Incus host on google compute engine boots to emergency mode

I have incus host running on a debian 12 instance on gce, which was working fine but now gets stuck in emergency mode after a reboot.

The serial port output


[[0;32m  OK  [0m] Reached target [0;1;39mnetwork-online.target[0m - Network is Online.


[[0;32m  OK  [0m] Reached target [0;1;39mnss-lookup.…m - Host and Network Name Lookups.
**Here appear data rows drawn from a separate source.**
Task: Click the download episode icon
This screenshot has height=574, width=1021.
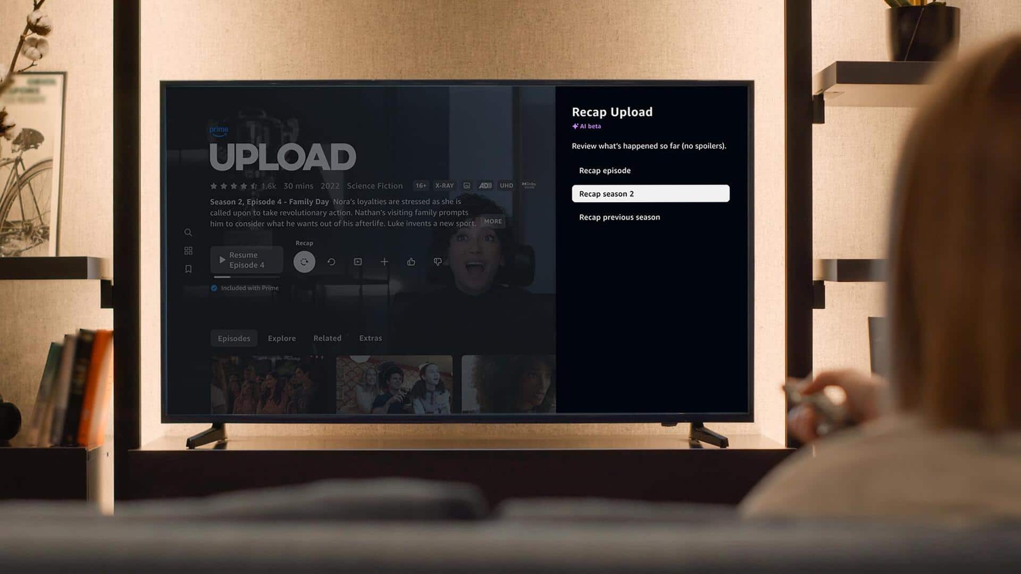Action: pyautogui.click(x=358, y=261)
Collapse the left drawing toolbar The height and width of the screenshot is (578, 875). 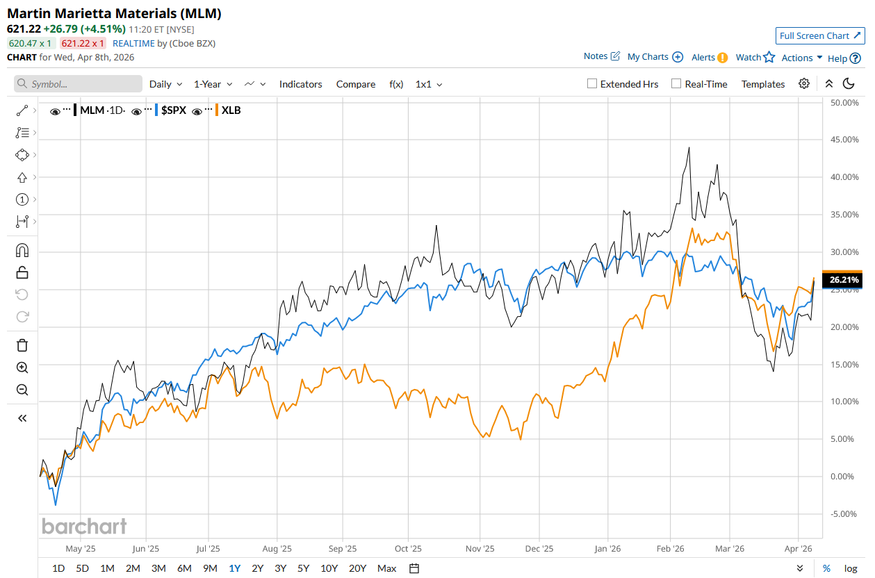(x=22, y=418)
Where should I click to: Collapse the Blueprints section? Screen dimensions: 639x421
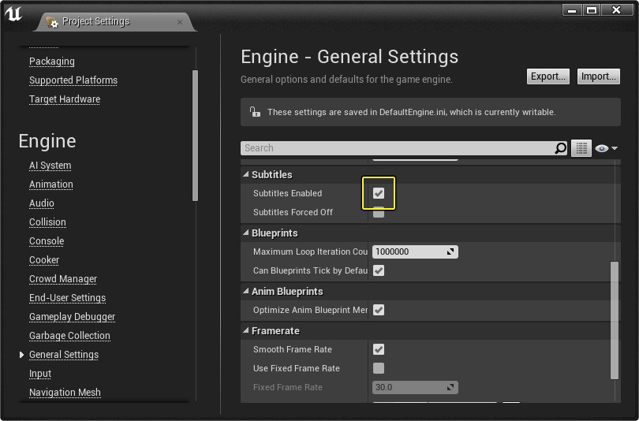click(x=245, y=233)
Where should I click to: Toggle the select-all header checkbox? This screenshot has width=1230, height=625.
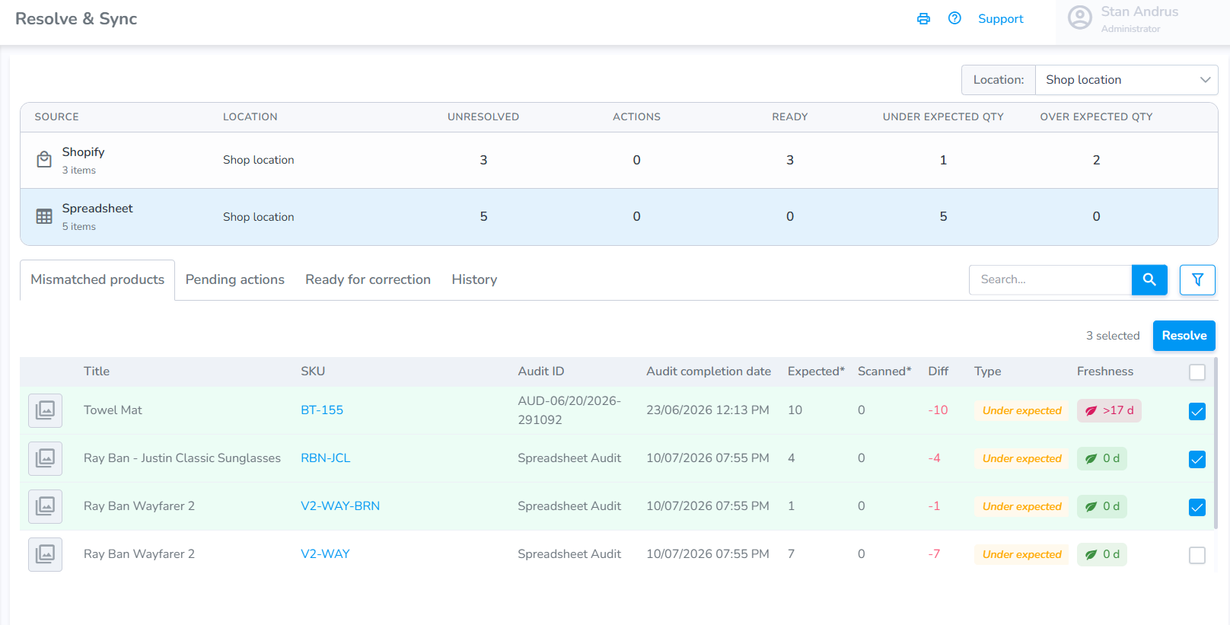tap(1197, 371)
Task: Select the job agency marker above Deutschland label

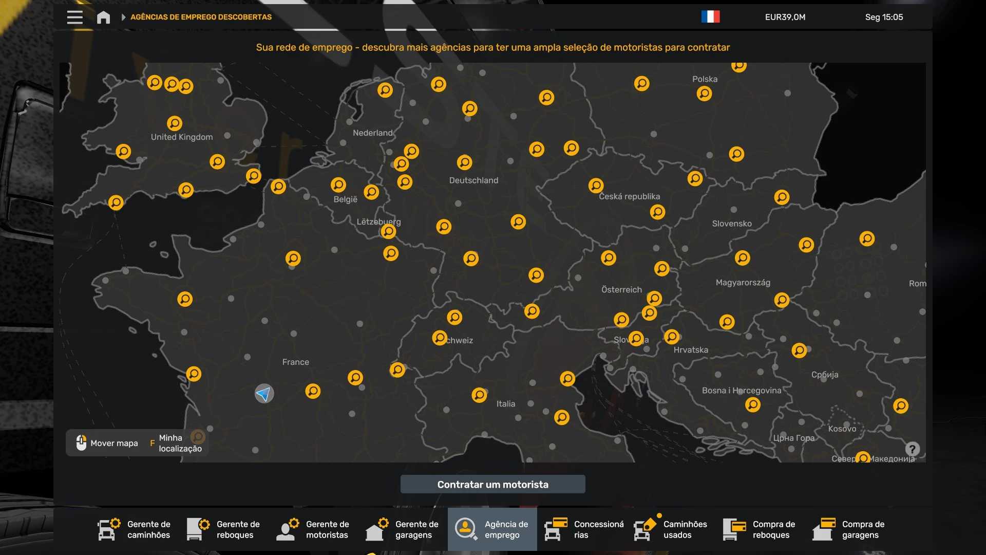Action: point(464,162)
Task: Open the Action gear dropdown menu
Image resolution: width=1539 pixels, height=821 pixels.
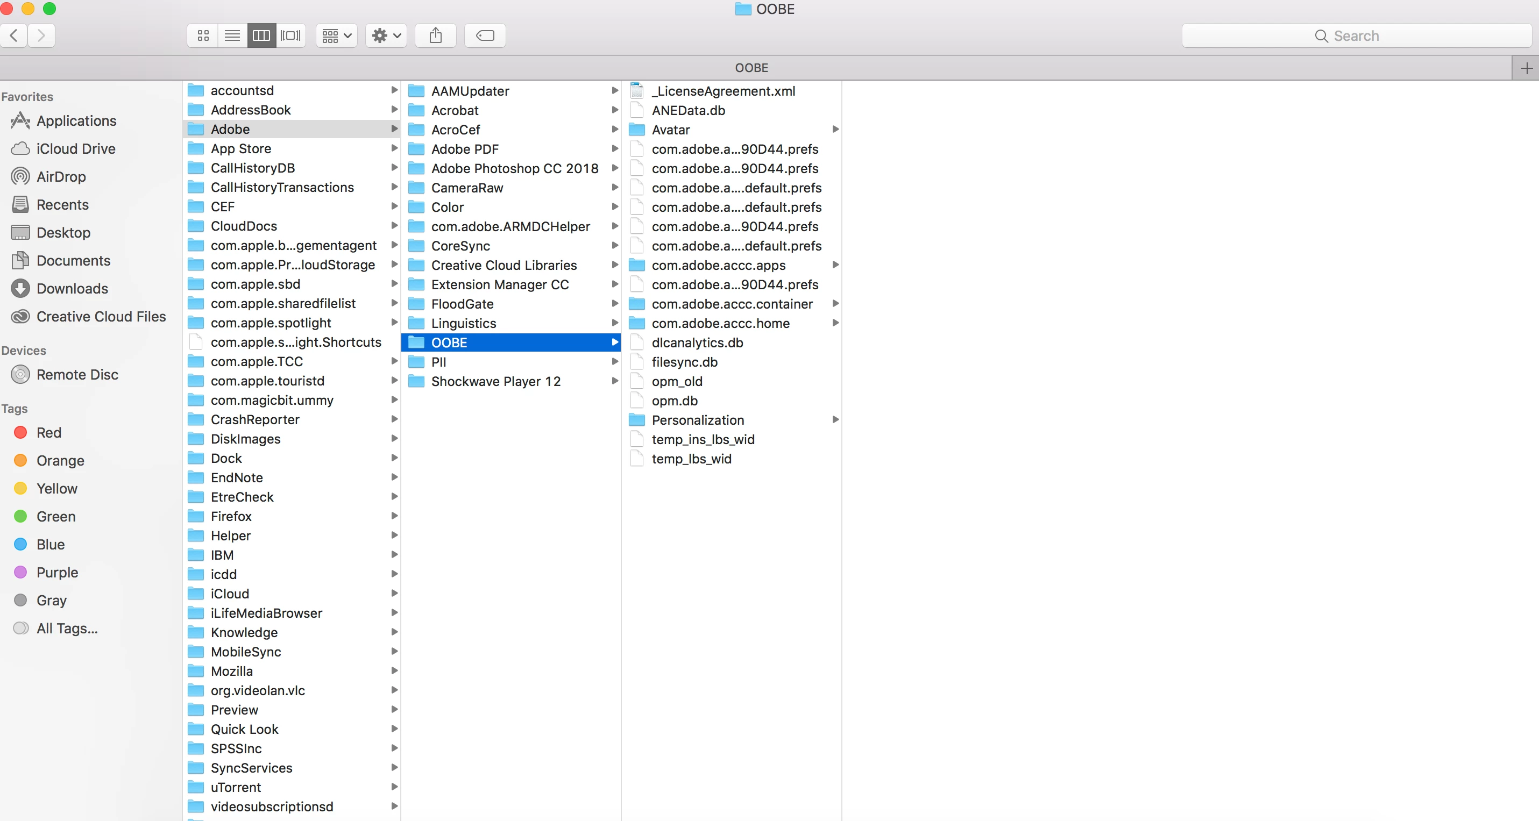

You are in emergency mode. After logging in, type "journalctl -xb" to view

system logs, "systemctl reboot" to reboot, "systemctl default" or "exit"

to boot into default mode.



Cannot open access to console, the root account is locked.

See sulogin(8) man page for more details.


Looking through the serial port logs, there are no “error” logs, but a fs related job times out. I’m guessing this is the attached zfs disk (non root).

[K[   [0;31m*[0;1;31m*[0m[0;31m*[0m] Job dev-disk-by\x2duuid-6b3277db\x2…tart running (1min 28s / 1min 30s)
M
[K[    [0;31m*[0;1;31m*[0m] Job dev-disk-by\x2duuid-6b3277db\x2…tart running (1min 29s / 1min 30s)
M
[K[     [0;31m*[0m] Job dev-disk-by\x2duuid-6b3277db\x2…tart running (1min 29s / 1min 30s)
M
[K[    [0;31m*[0;1;31m*[0m] Job dev-disk-by\x2duuid-6b3277db\x2…tart running (1min 30s / 1min 30s)
M
[K[[0;1;31m TIME [0m] Timed out waiting for device [0;1;…277db-5548-43c1-8dd5-179c5c2e4dae.
[K[[0;1;38;5;185mDEPEND[0m] Dependency failed for [0;1;39msyst…277db-5548-43c1-8dd5-179c5c2e4dae.
[[0;1;38;5;185mDEPEND[0m] Dependency failed for [0;1;39mmedi…ta\x2d1.mount[0m - /media/data-1.
[[0;1;38;5;185mDEPEND[0m] Dependency failed for [0;1;39mloca…s.target[0m - Local File Systems.

The first time this happened it was due to a “shielded_vm_integrity” event;

lateBootReportEvent: {
   actualMeasurements: [11]
   policyEvaluationPassed: false
   policyMeasurements: [3]
}

I have now disabled vTPM, Integrity Monitoring & Secure Boot options. I no longer get the integrity event, however the machine still goes to emergency mode.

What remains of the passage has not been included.